1173. La fête à Rotheux vers 1930.

Renaud Bertrand

L’été finit et les cours de récréation ont retrouvé les cris, les jeux en un mot la vie. Je suis heureux de vivre, je viens d’avoir 9 ans et bientôt ce sera la fête, mot magique, pour les bambins que nous sommes.

Les mamans fourbissent la maison de la cave au grenier, la « belle place >> retient toute leur attention. Durant la dernière semaine vient le tour des bons petits plats, le rôti de beuf en est le centre, c’est parfois l’unique jour de l’année où il est au menu. Les mains enfarinées confectionnent de succulentes tartes et des gâteaux volumineux. Les papas supervisent les alentours de la maison et font la guerre aux mauvaises herbes, les pelouses ne sont pas encore à l’honneur.

Les enfants soupèsent de temps en temps leur tirelire espérant, sans doute, qu’elle s’alourdisse miraculeusement. Le matin, ils partent à l’école plus tôt que d’habitude et traînent sur la place de l’église. Quand pourrontils enfin les voir ? Qui ? Mais les chevaux de bois voyons !

Enfin le bruit de la caravane des forains retentit jusque dans les classes et au son de la cloche une nuée de garçons s’abat autour de la place du « galopant ». Tout est dispersé sur le gazon. Les chevaux, bien rangés, ne peuvent être approchés, ils sont trop fragiles ainsi abandonnés à eux-mêmes, surtout leurs jambes.

Chacun, les yeux extasiés, choisit son cheval : « ça c’est le mien » et moi (c’est celui-là ». Aucune jalousie ne les sépare, ils ont le choix et durant la fête, ils sont fidèles à leur décision.

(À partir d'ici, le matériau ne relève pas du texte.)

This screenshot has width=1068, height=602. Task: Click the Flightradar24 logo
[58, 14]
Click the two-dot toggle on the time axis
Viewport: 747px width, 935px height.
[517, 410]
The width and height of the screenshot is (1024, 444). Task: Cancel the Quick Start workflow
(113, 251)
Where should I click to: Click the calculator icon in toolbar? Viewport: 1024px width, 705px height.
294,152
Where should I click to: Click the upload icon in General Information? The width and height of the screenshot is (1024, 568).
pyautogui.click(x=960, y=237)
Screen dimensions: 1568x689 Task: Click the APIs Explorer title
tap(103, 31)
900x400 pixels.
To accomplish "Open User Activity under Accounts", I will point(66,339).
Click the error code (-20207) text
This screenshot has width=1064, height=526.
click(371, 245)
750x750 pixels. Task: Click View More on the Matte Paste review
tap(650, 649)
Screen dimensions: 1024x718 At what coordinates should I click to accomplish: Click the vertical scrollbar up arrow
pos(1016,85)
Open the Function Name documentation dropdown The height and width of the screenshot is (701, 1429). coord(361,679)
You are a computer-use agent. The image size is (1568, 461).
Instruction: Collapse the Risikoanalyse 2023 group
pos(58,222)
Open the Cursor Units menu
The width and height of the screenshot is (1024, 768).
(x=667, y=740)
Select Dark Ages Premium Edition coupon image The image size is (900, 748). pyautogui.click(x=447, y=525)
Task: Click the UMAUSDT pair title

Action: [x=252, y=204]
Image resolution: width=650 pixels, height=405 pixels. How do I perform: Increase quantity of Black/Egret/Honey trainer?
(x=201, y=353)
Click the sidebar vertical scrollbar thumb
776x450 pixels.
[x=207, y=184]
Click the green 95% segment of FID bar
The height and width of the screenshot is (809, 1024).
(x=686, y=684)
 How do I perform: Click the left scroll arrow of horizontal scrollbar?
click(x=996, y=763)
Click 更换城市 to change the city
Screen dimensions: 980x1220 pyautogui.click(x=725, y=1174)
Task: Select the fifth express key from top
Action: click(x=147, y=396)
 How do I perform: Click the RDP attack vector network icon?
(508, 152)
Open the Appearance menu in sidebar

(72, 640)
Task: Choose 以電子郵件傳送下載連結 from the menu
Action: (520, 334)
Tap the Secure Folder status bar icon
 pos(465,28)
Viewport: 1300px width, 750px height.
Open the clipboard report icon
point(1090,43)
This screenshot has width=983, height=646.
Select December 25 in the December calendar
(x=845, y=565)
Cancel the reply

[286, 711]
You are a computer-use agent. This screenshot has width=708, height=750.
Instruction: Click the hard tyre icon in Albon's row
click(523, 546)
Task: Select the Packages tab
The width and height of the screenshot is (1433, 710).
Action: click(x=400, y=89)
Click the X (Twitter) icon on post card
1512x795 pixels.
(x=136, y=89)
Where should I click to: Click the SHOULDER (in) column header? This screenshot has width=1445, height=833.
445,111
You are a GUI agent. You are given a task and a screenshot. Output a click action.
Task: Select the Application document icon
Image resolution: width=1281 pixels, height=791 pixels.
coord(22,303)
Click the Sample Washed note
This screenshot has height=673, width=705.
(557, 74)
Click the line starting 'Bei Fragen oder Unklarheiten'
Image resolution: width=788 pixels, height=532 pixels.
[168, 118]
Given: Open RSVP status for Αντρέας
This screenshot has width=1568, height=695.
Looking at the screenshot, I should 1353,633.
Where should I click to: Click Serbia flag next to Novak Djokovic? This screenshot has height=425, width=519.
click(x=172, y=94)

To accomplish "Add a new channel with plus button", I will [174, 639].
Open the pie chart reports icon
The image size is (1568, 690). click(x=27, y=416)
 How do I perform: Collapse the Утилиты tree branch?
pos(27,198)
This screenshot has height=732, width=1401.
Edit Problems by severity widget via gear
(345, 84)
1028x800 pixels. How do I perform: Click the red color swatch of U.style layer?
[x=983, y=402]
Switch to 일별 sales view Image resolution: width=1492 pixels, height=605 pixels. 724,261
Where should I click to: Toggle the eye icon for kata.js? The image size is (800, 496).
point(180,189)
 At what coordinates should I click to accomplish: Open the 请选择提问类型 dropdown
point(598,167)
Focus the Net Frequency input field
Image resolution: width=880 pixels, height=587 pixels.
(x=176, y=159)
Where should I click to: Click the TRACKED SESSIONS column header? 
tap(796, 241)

Les filles, plus timides, admirent les gondoles, elles ne portent pas encore le pantalon et seules quelques intrépides se promettent de monter en amazone !

Tous les enfants retournent à la maison, non pas tous, certains s’attardent et rendent de petits services : porter des planches, du petit matériel, ils recevront des « bons » comme salaire.

Le surlendemain le manège se dresse fièrement, surmonté d’une corniche peinte. Un orgue de Barbarie appelle gaiement à la fête. Elle dure deux jours entiers, les adultes participent à la joie générale. Ce sont des retrouvailles pour des habitants de hameaux lointains, les frontières sociales sont franchies avec simplicité. Tous les participants baignent dans un bonheur intérieur. Les attractions sont nombreuses : jeux, pêche, loterie, quilles, confiseries, mais les garçons sont de valeureux cavaliers chevauchant en rêve à travers champs et campagnes, ils franchissent haies et clôtures sans difficultés, le Far West n’est pas encore à la mode.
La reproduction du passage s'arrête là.